Records for the task →
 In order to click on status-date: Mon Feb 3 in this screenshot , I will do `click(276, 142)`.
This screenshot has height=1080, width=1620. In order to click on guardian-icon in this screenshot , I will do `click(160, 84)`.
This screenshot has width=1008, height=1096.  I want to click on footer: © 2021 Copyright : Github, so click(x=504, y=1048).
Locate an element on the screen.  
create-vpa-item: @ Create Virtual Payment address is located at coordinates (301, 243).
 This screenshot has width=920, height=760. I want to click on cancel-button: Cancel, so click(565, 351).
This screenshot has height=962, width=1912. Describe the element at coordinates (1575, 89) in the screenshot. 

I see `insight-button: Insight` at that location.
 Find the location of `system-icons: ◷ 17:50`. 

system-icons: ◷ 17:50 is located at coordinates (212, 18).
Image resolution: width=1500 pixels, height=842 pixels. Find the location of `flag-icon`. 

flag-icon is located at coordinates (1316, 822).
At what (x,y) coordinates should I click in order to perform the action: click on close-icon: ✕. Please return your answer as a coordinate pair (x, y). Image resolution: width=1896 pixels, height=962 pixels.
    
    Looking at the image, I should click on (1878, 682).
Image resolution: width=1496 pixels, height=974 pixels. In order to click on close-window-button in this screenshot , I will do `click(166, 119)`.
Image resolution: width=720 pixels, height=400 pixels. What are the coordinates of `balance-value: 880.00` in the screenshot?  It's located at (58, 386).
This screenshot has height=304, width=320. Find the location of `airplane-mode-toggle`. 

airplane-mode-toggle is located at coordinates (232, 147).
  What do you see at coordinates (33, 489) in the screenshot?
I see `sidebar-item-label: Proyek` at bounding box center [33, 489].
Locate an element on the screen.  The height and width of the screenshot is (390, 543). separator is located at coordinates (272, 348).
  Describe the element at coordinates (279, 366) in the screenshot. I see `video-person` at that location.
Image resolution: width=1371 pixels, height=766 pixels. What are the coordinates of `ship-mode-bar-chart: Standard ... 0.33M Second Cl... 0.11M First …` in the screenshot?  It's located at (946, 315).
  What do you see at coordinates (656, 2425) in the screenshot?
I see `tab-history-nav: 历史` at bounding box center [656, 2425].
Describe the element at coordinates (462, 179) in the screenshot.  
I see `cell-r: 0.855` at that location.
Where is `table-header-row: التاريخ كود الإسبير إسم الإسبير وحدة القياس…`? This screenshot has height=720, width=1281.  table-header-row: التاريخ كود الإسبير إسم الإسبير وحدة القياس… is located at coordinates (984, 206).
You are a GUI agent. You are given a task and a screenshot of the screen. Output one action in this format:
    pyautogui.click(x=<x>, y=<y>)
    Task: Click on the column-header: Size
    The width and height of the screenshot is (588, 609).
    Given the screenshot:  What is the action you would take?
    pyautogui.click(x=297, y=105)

What the task asks → Copy out every one of the records above word for word, changing nothing.

Solution for this problem →
 In order to click on status-date: Mon Feb 3 in this screenshot , I will do `click(276, 142)`.
This screenshot has height=1080, width=1620. In order to click on guardian-icon in this screenshot , I will do `click(160, 84)`.
This screenshot has width=1008, height=1096.  I want to click on footer: © 2021 Copyright : Github, so click(x=504, y=1048).
Locate an element on the screen.  
create-vpa-item: @ Create Virtual Payment address is located at coordinates (301, 243).
 This screenshot has width=920, height=760. I want to click on cancel-button: Cancel, so click(565, 351).
This screenshot has height=962, width=1912. Describe the element at coordinates (1575, 89) in the screenshot. 

I see `insight-button: Insight` at that location.
 Find the location of `system-icons: ◷ 17:50`. 

system-icons: ◷ 17:50 is located at coordinates (212, 18).
Image resolution: width=1500 pixels, height=842 pixels. Find the location of `flag-icon`. 

flag-icon is located at coordinates (1316, 822).
At what (x,y) coordinates should I click in order to perform the action: click on close-icon: ✕. Please return your answer as a coordinate pair (x, y). Image resolution: width=1896 pixels, height=962 pixels.
    
    Looking at the image, I should click on (1878, 682).
Image resolution: width=1496 pixels, height=974 pixels. In order to click on close-window-button in this screenshot , I will do `click(166, 119)`.
Image resolution: width=720 pixels, height=400 pixels. What are the coordinates of `balance-value: 880.00` in the screenshot?  It's located at (58, 386).
This screenshot has height=304, width=320. Find the location of `airplane-mode-toggle`. 

airplane-mode-toggle is located at coordinates (232, 147).
  What do you see at coordinates (33, 489) in the screenshot?
I see `sidebar-item-label: Proyek` at bounding box center [33, 489].
Locate an element on the screen.  The height and width of the screenshot is (390, 543). separator is located at coordinates (272, 348).
  Describe the element at coordinates (279, 366) in the screenshot. I see `video-person` at that location.
Image resolution: width=1371 pixels, height=766 pixels. What are the coordinates of `ship-mode-bar-chart: Standard ... 0.33M Second Cl... 0.11M First …` in the screenshot?  It's located at (946, 315).
  What do you see at coordinates (656, 2425) in the screenshot?
I see `tab-history-nav: 历史` at bounding box center [656, 2425].
Describe the element at coordinates (462, 179) in the screenshot.  
I see `cell-r: 0.855` at that location.
Where is `table-header-row: التاريخ كود الإسبير إسم الإسبير وحدة القياس…`? This screenshot has height=720, width=1281.  table-header-row: التاريخ كود الإسبير إسم الإسبير وحدة القياس… is located at coordinates (984, 206).
You are a GUI agent. You are given a task and a screenshot of the screen. Output one action in this format:
    pyautogui.click(x=<x>, y=<y>)
    Task: Click on the column-header: Size
    The width and height of the screenshot is (588, 609).
    Given the screenshot:  What is the action you would take?
    pyautogui.click(x=297, y=105)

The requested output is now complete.